CloudSQL works very well for these sorts of large corporate environments.
DataStore
Say you are building a hugely popular mobile application. We are talking about thousands and thousands of QPS and millions and millions of users and billions of ruffled feathers. With DataStore, there’s no headaches. There is no provisioning. It just scales to your use case and it just works.
Lets see how.
DataStore on Megastore on Bigtable on …
- All the best features of each layer
┌──────---─┐
│DataStore │
└──────---─┘
│Megastore │
└──────---─┘
│Bigtable │
└──────---─┘
│GFS v2 │
└──────---─┘
DataStore is built on top of Google infrastructure. And each one of these layers adds a key component to the DataStore scalability.
GFS v2 (Google File System)
- Huge Capacity
- Durable
GFS allows your application to get as large as it needs to get.
Bigtable
On top of that, we have Bigtable. Bigtable automatically splits your data based on loads and balances them on the machines that we have available. So, say your traffic changes. All of a sudden, you have a spike of writes in one part of your data. What Bigtable will do is it will take down that one shard, or tablet, and split it into two pieces and then load those on different machines.
On top of that is Megastore.
Megastore
- Works at scale
- See 2011 talk “More 9s Please: Under The Covers of the High Replication DataStore”
- 9’s are important at scale
- Not reliant on a single datacenter
- Handles local issues
- Handles catastrophic failures
It is a truly distributed database system because it spans multiple data centers and multiple geographic regions. That is the level it operates.
At scale, the reliability of the DataStore is hugely important, because even small local issues can cause outages for many, many users. And Megastore just handles it by automatically failing over to a different data center and reading the data from there.

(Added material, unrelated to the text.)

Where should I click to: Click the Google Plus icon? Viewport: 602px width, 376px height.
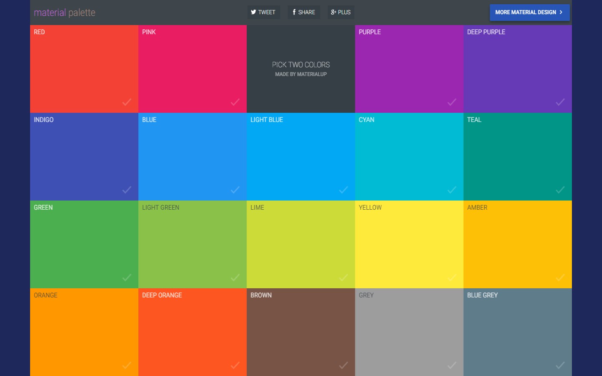point(333,12)
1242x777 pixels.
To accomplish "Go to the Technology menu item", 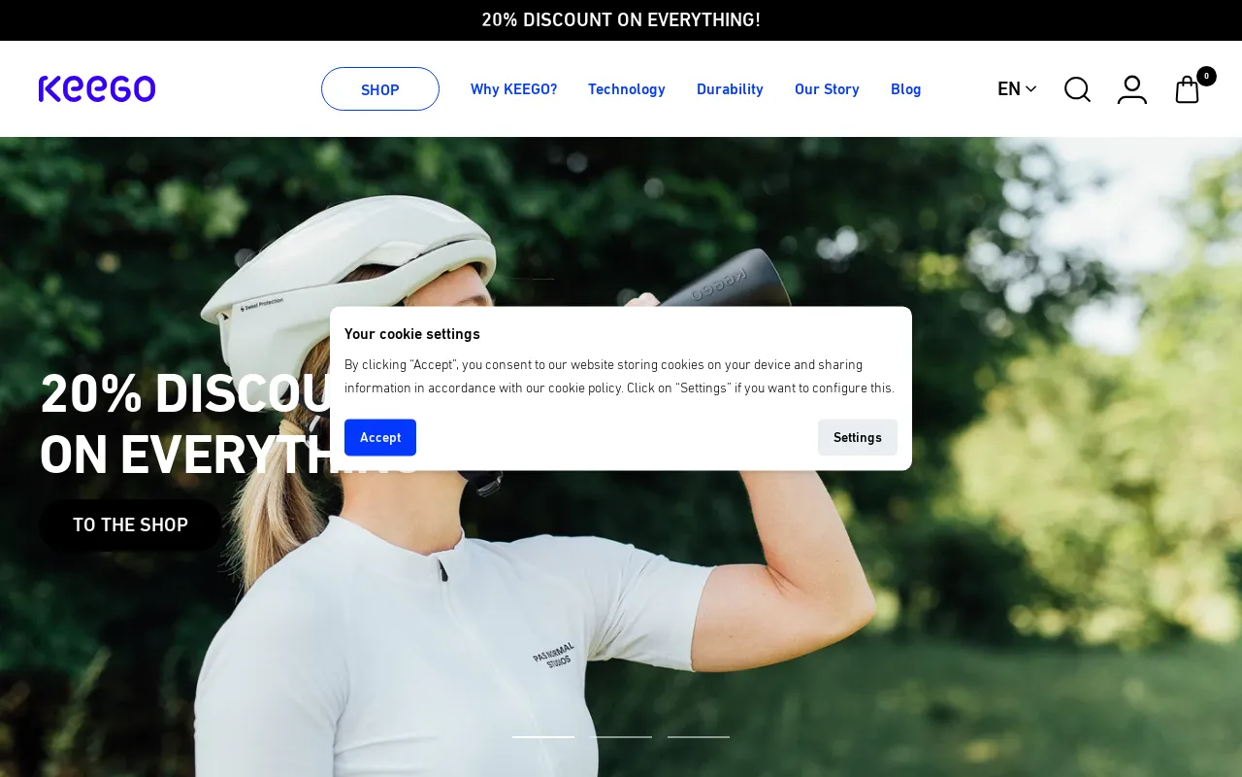I will coord(627,89).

And it is guaranteed, if you are using the entity groups, to always have that strong consistency, because it makes sure that whatever replica you are reading from is up-to-date. It also handles catastrophic failures. So it one or more data centers all of a sudden goes offline, they fall into the ocean of the power outage happens nearby, those types of failures are still hidden from your users.
Management
Benefits of the cloud. No software patches to worry about. No hard drives to replace. No systems to purchase. All of that applies equally to DataStore and CloudSQL as well.
CloudSQL
It is very easy to get started with CloudSQL. The very first thing we need to do is create an App Engine Application. So we go to the AppEngine website where we have the form for creating an application. We need to pick an Application Identifier, Application Title, and create an application. And go to the dashboard. For a newly created App, there isn’t going to be much data in the dashboard. The next step is, go to the APIs console. If you used the Maps API or the Translate API, you probably have this already set up. We need to set-up billing. Go through the billing flow, enter credit card info. After that, go to the main page and set-up CloudSQL instance. And go to the CloudSQL tab, and create a new instance, pick an instance name, pick a size. The size controls how much CPU and RAM you are going to allocate to the MySQL process. Authorize the instance to access the Application Identifier. After a few seconds, the MySQL instance is provisioned and you will see a dashboard for it. There will be a little bit of storage usage already because MySQL needs to format some of its data files. Now we want to get started using our CloudSQL instance. We have a SQL prompt built into the web UI that we can easily use for simple queries. So, first thing we need to do is create a database. CREATE DATABASE test; And then create a table. CREATE TABLE t1(c1 INT, c2 VARCHAR(256)); We can continue to use this to populate data as well as query the data as well. If we need to create development or staging instances, just go through those last few steps and everything will be provisioned for you.
DataStore
When we create the App initially, the DataStore was ready right then to accept writes from your application. There is nothing to provision, nothing to configure. You just start writing data. And if you want to use different tables - or in the DataStore, they are called “kinds” - you just define those kinds in your code. You don’t have to tell DataStore about them ahead of time. And you just start putting data. If you want isolation, you can use Namespaces for multi-tenancy or to isolate a development instance. Or you can even use an entirely different app to completely isolate your staging instance from everything else.
- No configuration needed
- Just start writing data
- Entity ‘Kinds’ for table
- Namespaces for multi-tenancy/isolation
Schema
Schema defines what your data looks like. What are the data types. What are the relationships between the data.
CloudSQL
In CloudSQL, the schema is strictly enforced. And that means you have to create the table before you can start working with your data. And some people think of this as a benefit of having this strictly enforced schema. It means that you don’t have typos in your code where you write to some non-existent column, and then when you try to read from the column that you are supposed to read from, there is no data there.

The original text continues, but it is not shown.